By: By Mark Fitzgerald A U.S. CONGRESSMAN, the South Side branch of the NAACP and dozens of Chicago politicians and activists are calling for a federal investigation into the shooting by an off-duty policeman of a vendor of StreetWise, the Chicago newspaper produced and sold by the homeless.
Joseph Gould, 36, was shot and killed late July 30 after a confrontation with an off-duty Chicago policeman and a woman.
In the Rashoman-like case, details are sketchy, but it appears Gould was offering to wash car windows at a West Loop intersection. When the police officer, Gregory Becker, refused, Gould apparently insulted Becker's female companion. At some point, Becker got his service revolver from his trunk and shot Gould.
Becker and his companion drove away from the scene ? the companion later explaining in court that though they heard a shot and the homeless man disappeared from view, they did not realize Gould had been shot.
A Cook County Circuit Court judge dropped the most serious charge against Becker, involuntary manslaughter, and three other felony charges, citing the conflicting stories of witnesses.
That decision enraged officials of the monthly homeless newspaper. In the days since the Sept. 6 dismissal of the charges, StreetWise has sponsored numerous marches and marshaled political support for a federal investigation into the shooting.

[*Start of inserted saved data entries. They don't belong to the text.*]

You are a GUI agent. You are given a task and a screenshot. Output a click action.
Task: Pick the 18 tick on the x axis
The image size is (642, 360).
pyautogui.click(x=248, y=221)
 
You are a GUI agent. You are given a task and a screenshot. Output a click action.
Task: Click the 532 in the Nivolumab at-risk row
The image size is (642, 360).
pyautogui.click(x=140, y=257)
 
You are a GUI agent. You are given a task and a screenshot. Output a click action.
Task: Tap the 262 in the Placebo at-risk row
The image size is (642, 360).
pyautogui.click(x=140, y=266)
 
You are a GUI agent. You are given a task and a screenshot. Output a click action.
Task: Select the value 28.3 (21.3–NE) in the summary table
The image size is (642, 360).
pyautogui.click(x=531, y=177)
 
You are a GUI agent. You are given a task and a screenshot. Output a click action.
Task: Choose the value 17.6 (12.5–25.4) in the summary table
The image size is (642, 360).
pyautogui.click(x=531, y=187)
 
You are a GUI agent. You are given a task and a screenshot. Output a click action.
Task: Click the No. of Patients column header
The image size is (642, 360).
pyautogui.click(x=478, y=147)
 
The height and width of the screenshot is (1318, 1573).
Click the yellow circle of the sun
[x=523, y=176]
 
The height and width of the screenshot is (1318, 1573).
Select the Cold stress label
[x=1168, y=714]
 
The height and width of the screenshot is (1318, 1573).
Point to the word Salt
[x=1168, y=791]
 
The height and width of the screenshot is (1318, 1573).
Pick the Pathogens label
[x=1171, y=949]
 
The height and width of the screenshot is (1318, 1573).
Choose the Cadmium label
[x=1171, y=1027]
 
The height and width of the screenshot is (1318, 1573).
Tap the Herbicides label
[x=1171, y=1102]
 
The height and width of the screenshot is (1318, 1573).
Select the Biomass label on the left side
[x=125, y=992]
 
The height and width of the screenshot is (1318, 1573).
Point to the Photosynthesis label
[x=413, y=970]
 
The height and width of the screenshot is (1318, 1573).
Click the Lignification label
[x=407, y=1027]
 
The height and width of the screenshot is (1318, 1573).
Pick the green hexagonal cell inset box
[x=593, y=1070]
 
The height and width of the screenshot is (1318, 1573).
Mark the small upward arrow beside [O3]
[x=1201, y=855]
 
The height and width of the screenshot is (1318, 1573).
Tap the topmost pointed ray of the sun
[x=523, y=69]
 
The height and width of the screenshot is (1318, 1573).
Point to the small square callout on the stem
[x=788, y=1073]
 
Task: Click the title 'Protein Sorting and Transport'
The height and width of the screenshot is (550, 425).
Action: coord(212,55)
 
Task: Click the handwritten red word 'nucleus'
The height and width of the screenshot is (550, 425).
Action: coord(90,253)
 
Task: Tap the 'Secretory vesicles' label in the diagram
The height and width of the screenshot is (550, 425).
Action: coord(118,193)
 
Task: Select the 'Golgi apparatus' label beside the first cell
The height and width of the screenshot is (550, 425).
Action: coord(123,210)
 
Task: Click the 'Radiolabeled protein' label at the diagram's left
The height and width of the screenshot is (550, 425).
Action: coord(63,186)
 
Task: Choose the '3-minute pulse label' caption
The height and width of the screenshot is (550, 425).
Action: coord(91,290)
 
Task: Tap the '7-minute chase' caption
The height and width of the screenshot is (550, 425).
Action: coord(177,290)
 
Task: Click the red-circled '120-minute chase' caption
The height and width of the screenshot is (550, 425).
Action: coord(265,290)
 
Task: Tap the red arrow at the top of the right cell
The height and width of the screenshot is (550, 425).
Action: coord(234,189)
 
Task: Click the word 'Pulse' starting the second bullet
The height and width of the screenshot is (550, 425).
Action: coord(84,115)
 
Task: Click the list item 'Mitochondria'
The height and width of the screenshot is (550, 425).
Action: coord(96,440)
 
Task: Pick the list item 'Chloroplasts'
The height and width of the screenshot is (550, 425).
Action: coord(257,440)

Adding to the volatility of the situation, there is a strong racial component to the shooting: Gould was black, while the police officer is white and a married man who was accompanied that night by a black woman, who
described herself in court as Becker's "girlfriend."
As portrayed by prosecutors, Gould was no model StreetWise vendor, who are required by the newspaper to be sober and mannerly while they are selling. At the time of his shooting, prosecutors say, Gould had drugs and alcohol in his bloodstream. He also had what police described as a substantial criminal record.
Gould was not selling the newspaper at the time of his shooting. At a rally and march in Chicago's Loop Sept. 10, U.S. Rep. Bobby Rush (D.-Chicago) condemned the handling of the case by Cook County State's Attorney Jack O'Malley. Rush and others have questioned why O'Malley did not present the case to a grand jury, which is almost certain to have indicted the policeman.
"We asked O'Malley to remove himself from this case and step aside," Rush told the crowd of about 300. "We want a special prosecutor . . . so we can have confidence . . . justice is delivered in this case."
O'Malley has defended his office's handling of the case, saying the complicating factors of conflicting witnesses, drugs and alcohol in Gould's system, Gould's criminal history and the racial factors were better aired in a public court than a secret grand jury.
Becker, a police officer since 1991, still faces two misconduct charges in the incident. He has been suspended from duty and Chicago Police Superintendent Matt Rodriguez has said he wants him fired.